(Items from a data source)
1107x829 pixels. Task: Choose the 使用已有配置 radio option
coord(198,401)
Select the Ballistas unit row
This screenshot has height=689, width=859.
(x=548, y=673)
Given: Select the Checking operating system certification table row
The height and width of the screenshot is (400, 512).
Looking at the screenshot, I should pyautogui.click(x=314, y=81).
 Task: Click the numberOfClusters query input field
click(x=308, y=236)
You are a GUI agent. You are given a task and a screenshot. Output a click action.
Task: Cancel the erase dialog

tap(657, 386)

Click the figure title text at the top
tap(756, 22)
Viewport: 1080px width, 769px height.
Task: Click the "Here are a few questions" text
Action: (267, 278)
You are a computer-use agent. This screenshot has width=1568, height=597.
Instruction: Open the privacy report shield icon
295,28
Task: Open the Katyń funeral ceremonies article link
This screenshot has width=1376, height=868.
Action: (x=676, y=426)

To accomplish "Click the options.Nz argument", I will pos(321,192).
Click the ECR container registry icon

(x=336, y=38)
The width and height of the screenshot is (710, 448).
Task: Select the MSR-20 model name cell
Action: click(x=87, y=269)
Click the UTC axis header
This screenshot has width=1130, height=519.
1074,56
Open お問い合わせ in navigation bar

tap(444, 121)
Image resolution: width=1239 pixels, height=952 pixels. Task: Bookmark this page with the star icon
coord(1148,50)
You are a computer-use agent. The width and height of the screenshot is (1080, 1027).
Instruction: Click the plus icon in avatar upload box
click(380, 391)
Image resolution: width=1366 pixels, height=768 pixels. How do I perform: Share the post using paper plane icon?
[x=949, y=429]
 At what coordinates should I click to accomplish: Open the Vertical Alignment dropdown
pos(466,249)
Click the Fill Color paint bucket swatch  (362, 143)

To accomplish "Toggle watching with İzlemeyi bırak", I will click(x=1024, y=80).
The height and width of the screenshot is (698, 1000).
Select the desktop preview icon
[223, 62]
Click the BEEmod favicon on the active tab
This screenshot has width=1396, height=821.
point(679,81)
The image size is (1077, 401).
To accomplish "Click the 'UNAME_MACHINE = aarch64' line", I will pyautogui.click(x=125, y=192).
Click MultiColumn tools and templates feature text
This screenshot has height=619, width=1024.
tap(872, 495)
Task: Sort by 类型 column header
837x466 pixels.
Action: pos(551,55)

> _Task statement_: Please filter the entries for the word "agent" and copy the lines that have it.

> _Written answer_:
You are a GUI agent. You are given a task and a screenshot. Output a click action.
You are a computer-use agent. This screenshot has width=1568, height=597.
You are a computer-use agent. The width and height of the screenshot is (1080, 1027).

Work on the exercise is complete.